─── Available records ───

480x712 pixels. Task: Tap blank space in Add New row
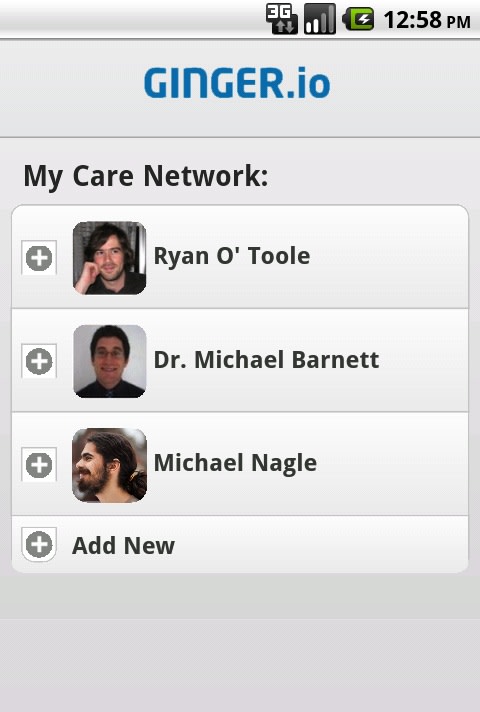coord(318,544)
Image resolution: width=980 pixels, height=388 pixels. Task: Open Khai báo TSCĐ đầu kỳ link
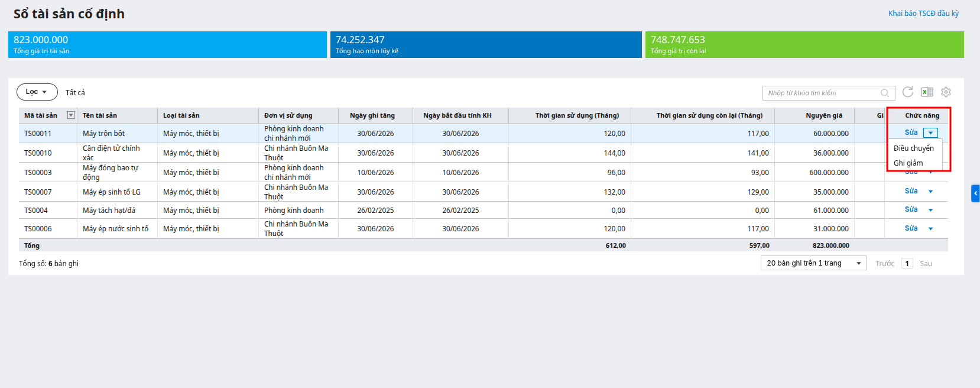coord(923,13)
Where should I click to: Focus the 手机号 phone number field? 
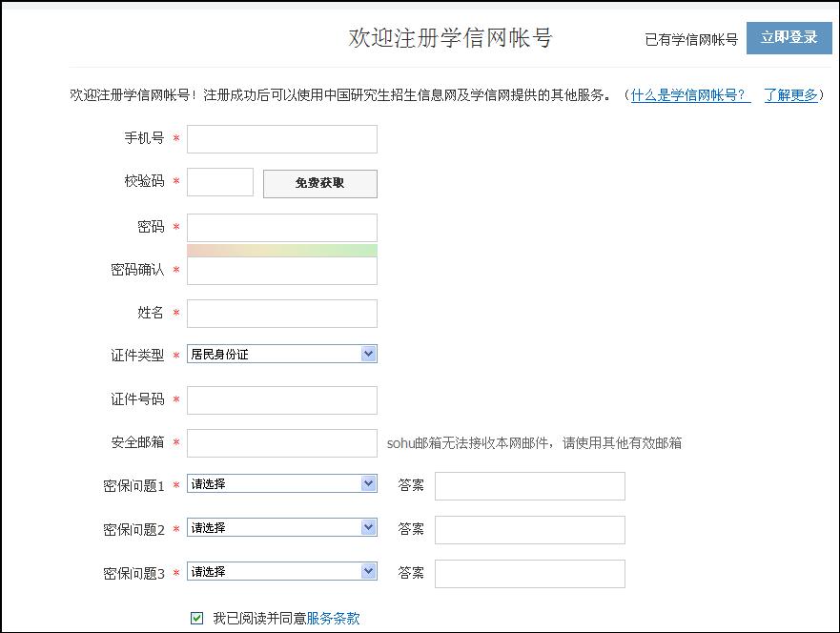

───

This exercise calls for a verbatim output of the entries, pictures omitted.

480x712 pixels. Task: Tap blank space in Add New row
coord(318,544)
Image resolution: width=980 pixels, height=388 pixels. Task: Open Khai báo TSCĐ đầu kỳ link
coord(923,13)
Where should I click to: Focus the 手机号 phone number field? 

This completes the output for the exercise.